A Russian hacker group that has attacked some of the biggest news and business sites in the world claims it penetrated CNET's website over the weekend and stole a database of registered reader data.

A representative from the group calling itself W0rm told CNET News in a Twitter conversation that it stole a database of usernames, emails, and encrypted passwords from CNET's servers.

W0rm is claiming that the database of stolen information includes data on more than 1 million users.

A CBS Interactive spokeswoman said that "a few servers were accessed" by the intruder. "We identified the issue and resolved it a few days ago. We will continue to monitor," for potential impact, she said.

W0rm said it found its way into CNET's servers through a security hole in CNET.com's implementation of the Symfony PHP framework, a popular programming tool that provides a skeleton on which developers can construct a complex website.

Properties owned by CBS Interactive, which includes CNET, were the ninth-most visited sites in the US during May.

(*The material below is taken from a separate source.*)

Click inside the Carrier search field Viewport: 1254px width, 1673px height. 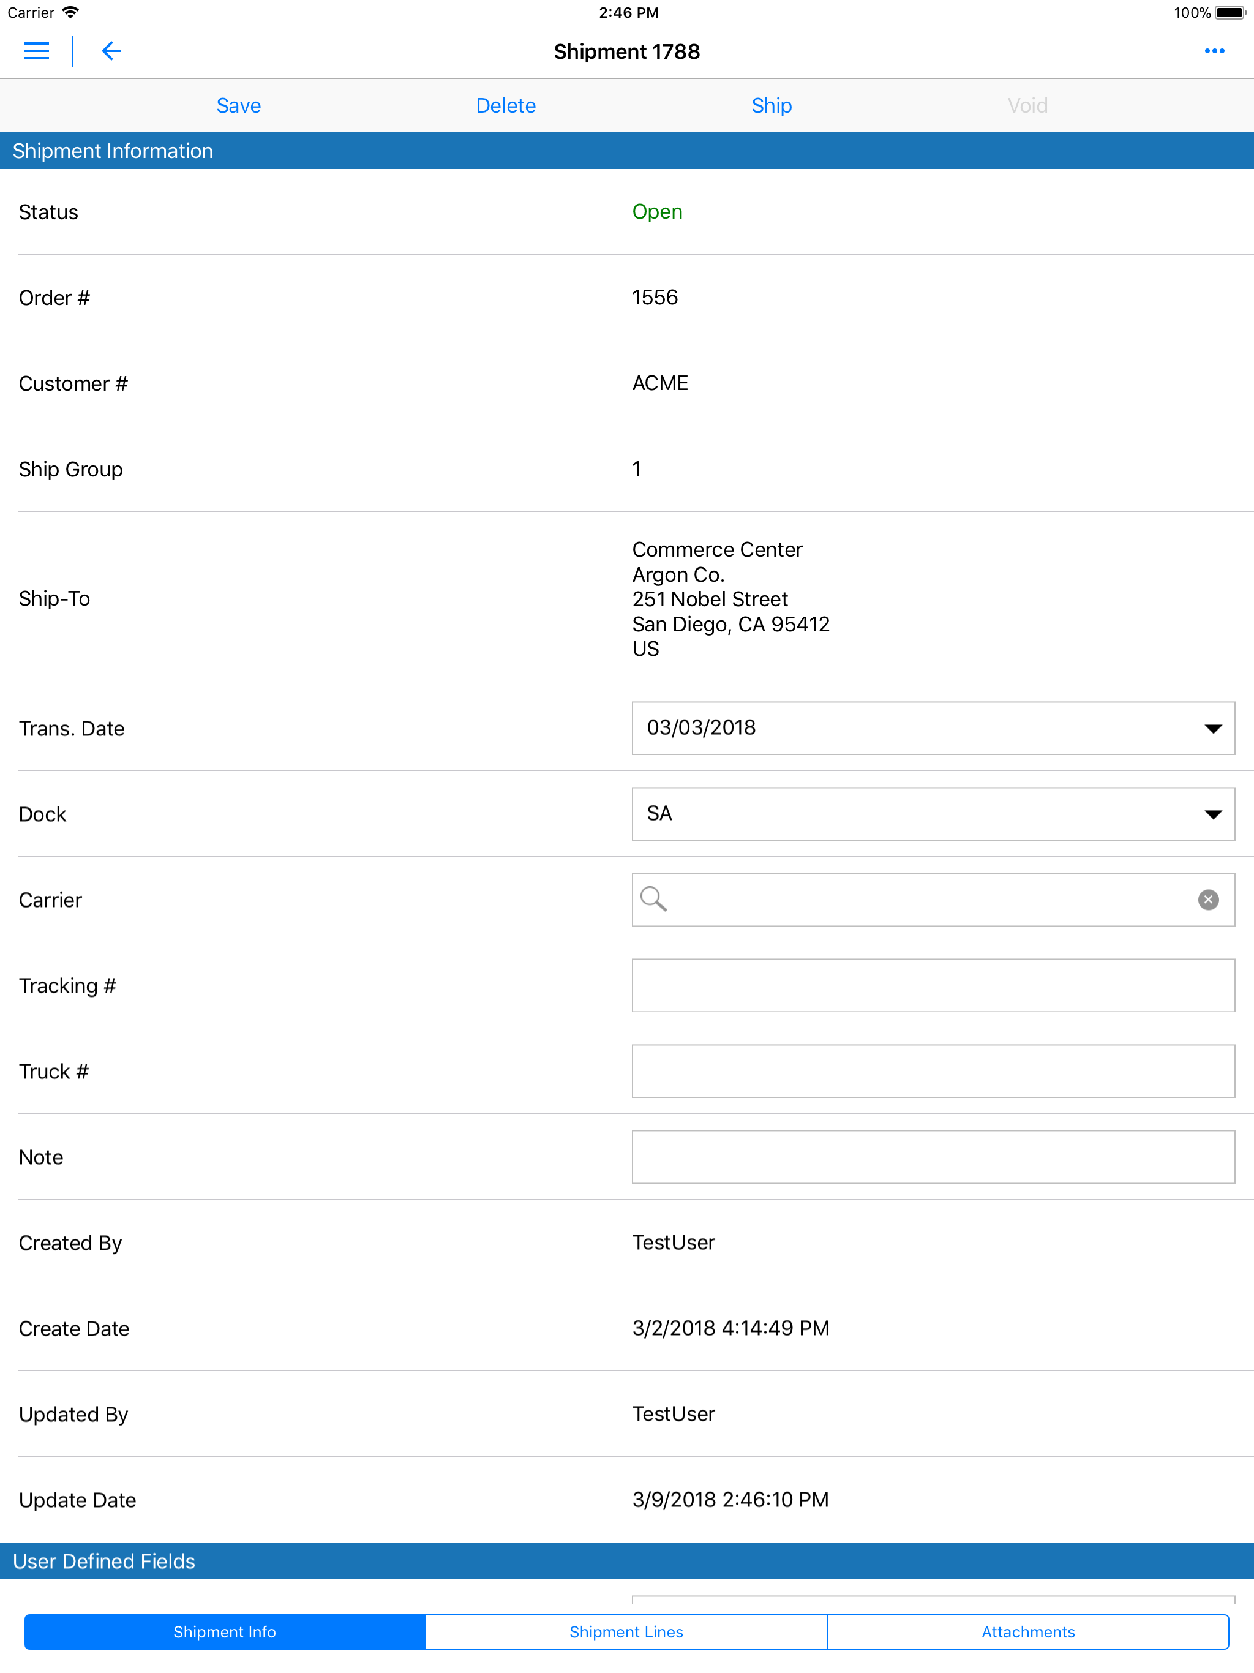[x=933, y=899]
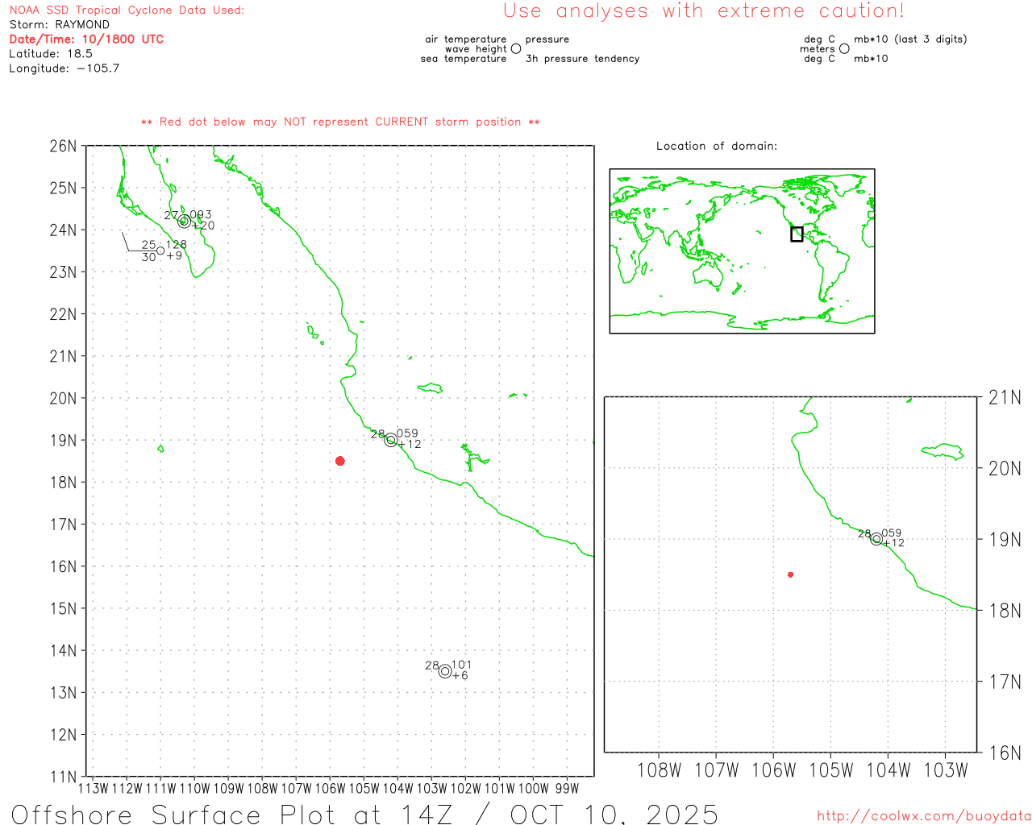Click the red Date/Time 10/1800 UTC text
The width and height of the screenshot is (1032, 825).
(86, 39)

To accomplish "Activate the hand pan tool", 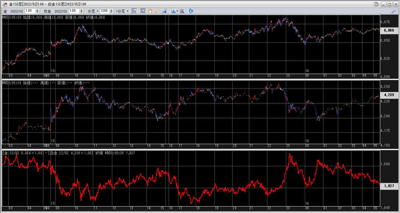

According to ComScore, CNET had 27.1 million U.S. unique visitors on desktop and mobile in June 2014.

The W0rm representative, a non-native English speaker, said the group had no plans to decrypt the passwords or to complete the sale of the database. W0rm tweeted Monday that it will sell the database for 1 bitcoin -- around $622. But the group's spokesperson said they offered to sell the database to gain attention -- "nothing more."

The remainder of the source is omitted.